Thinking Machines’ emphasis on collaborative, open AI offers a partial counterpoint. A company genuinely committed to democratizing access to customizable intelligence is, in principle, working against the concentration of AI capability in a small number of closed systems. Whether that mission survives the commercial pressures that attend gigawatt-scale infrastructure commitments remains to be seen.

What the Numbers Will Eventually Reveal

Market reaction on March 10 was measured. Nvidia (NASDAQ: NVDA) shares rose approximately 1.16 percent, reflecting investor recognition of the deal’s revenue implications without overreaction to its ambition. Analysts who estimated the gigawatt deployment at roughly $50 billion in hardware value were noting a significant forward booking for a product not yet in general circulation, a useful metric for understanding the financial seriousness of the commitment.

The deeper measure of this partnership will not be visible for some time. Frontier model development at the scale Thinking Machines is now positioned to pursue takes years to translate into deployable products.
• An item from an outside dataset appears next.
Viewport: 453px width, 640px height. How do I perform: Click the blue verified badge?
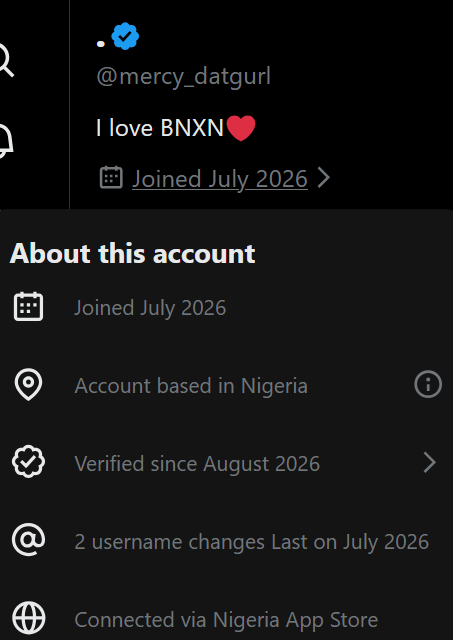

The proprietary models the company has announced for later in 2026 will represent an early signal, but the capacity being assembled in partnership with Nvidia is oriented toward a longer horizon, where agentic reasoning systems and real-world AI applications require infrastructure that most organizations today cannot begin to contemplate.

What the Nvidia and Thinking Machines partnership makes clear is that the foundational infrastructure layer of artificial intelligence is being set in place now, through commitments of capital, hardware, and institutional alignment that will shape competitive dynamics for the better part of a decade. The organizations that secure their position in this layer, and the relationships that sustain it, are likely to exercise considerable influence over how artificial intelligence develops and who benefits from it.